7 of 312 comments (clear)

  1. Re:Get rid of it. by acoustix · · Score: 5, Insightful

    I think we should be on DST year round. I want my sunlight at the end of the work day instead of the beginning.

    --
    "A plan fiendishly clever in its intricacies"- Homer Simpson
  2. Re:"News" that "Matters" by MightyMartian · · Score: 4, Insightful

    It looks like the Aspie pedants have finally taken over the asylum. Tune in next week when it is patiently explained to us how we don't "dial" a phone number any more.

    --
    The world's burning. Moped Jesus spotted on I50. Details at 11.
  3. Of all the things wrong with .... by 140Mandak262Jamuna · · Score: 4, Insightful
    Of all the things that are wrong with daylight saving time, the grammar mistake is the least important one.

    There is no reason to continue this anachronism any more.

    Steven Pinker last book The better angels of our nature talks about how much the cost of artificial light has fallen in the last three hundred years.

    It is high time we get rid of it.

    --
    sed -e 's/Chuck Norris/Rajnikant/g' joke > fact
  4. What's even more useful... by argStyopa · · Score: 3, Insightful

    ...are the people who take the time to point this out.

    They believe that they're just being helpful, pointing out a common grammatical mistake of usage.

    What they're really doing is showing the rest of us that they're annoying as fuck so we can avoid them generally.

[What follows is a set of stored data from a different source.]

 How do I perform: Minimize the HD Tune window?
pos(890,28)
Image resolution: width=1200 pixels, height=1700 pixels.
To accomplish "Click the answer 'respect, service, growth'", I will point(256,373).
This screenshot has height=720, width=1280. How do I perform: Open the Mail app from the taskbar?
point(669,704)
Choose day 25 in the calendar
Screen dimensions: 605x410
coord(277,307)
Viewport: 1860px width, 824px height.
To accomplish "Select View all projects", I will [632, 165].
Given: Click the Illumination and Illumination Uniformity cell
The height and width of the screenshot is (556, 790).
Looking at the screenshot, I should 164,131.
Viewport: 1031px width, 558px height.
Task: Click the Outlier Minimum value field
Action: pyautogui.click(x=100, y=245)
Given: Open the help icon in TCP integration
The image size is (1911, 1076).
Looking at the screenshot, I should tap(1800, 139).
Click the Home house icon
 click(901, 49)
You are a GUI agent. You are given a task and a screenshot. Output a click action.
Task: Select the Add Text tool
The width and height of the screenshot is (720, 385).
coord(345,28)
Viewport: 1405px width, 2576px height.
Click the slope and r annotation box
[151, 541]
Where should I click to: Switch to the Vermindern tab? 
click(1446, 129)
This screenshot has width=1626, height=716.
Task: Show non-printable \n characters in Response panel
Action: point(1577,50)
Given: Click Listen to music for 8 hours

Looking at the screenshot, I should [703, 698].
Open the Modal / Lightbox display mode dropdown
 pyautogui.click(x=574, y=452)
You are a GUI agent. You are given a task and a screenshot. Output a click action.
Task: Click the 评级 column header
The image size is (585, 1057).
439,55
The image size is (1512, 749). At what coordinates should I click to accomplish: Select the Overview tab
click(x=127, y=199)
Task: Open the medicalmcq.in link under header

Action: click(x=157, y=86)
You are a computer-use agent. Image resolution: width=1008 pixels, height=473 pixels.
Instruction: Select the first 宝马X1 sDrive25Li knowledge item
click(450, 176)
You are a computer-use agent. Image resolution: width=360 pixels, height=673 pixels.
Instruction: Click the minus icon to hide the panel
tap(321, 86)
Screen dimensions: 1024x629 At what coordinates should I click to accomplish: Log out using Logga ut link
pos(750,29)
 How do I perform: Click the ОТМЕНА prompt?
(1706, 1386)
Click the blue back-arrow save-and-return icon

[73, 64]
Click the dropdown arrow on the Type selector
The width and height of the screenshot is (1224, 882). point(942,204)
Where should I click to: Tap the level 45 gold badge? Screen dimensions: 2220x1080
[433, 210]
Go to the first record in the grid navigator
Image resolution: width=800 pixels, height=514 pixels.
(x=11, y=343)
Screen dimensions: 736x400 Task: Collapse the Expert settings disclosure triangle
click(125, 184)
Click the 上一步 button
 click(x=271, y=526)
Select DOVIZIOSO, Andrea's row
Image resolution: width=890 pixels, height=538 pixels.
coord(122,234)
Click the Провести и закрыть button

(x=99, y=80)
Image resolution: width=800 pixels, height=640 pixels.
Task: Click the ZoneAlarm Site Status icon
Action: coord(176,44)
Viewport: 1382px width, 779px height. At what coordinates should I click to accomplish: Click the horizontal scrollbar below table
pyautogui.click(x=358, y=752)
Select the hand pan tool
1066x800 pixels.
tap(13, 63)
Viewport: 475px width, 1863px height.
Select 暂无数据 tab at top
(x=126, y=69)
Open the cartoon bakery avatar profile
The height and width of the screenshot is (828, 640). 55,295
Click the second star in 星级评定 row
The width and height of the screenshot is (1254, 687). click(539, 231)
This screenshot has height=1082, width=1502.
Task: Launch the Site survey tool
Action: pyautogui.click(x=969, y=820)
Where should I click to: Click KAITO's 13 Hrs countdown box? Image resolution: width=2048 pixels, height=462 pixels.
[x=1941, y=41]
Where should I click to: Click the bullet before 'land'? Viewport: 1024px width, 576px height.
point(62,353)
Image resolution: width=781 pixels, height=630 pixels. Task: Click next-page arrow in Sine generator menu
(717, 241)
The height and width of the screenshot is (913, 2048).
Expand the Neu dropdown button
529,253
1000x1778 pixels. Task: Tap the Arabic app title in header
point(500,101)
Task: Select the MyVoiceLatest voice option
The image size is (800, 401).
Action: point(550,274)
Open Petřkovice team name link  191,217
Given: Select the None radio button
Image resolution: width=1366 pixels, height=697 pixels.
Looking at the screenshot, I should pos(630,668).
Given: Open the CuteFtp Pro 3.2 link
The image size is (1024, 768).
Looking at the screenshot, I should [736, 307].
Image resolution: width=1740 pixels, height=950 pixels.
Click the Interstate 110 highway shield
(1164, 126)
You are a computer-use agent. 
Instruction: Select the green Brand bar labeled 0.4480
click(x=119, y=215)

    Grammar Nazis are like the intellectual equivalent of skunk smell, warning us all away from something we REALLY don't want to experience any more closely.

    It's socially a very useful thing. Thank you, Grammar Nazis.

    --
    -Styopa
  5. Just for the sake of argument by Solandri · · Score: 3, Insightful

    Totally agreed grammar nazi posts don't deserve to be on the front page.

    But isn't it called a "savings account" (plural) because you deposit money you've saved on multiple occasions into it? Likewise, shouldn't it be "daylight savings" because you save daylight on multiple days? i.e. If we only changed the clocks for one day, then it would be "daylight saving time." But since we change the clocks for multiple days, doesn't that make "daylight savings time" correct?

  6. Old saying by cwsumner · · Score: 4, Insightful

    To use an old Sioux saying:

    "Daylight saving time is like cutting a foot off of your blanket and sewing it on to the other end, and thinking you have made it longer!"

  7. Nobody likes being called childish, however... by RJFerret · · Score: 4, Insightful

    When I was a child, I was taught there were right and wrong ways of saying things, so I could communicate with others. That was decades ago.

    Then I learned that language evolves, and what is spoken and permissible nowadays are totally different words and formats than from when I was a child--I've adapted so I can communicate with others.

    That's what grown adults do, relate to those around them and their community, not try to enforce specific aberrations of speech or stay stuck in the past. If you can shift your clock forward in the Spring, you can stop calling it Daylight Saving Time and refer to it as everyone else does, Daylight Savings Time, which matches nicely with other "savings"; and fits with the plural aspect of it, as there are lots of different Daylight Savings times in various places with different starts and endings.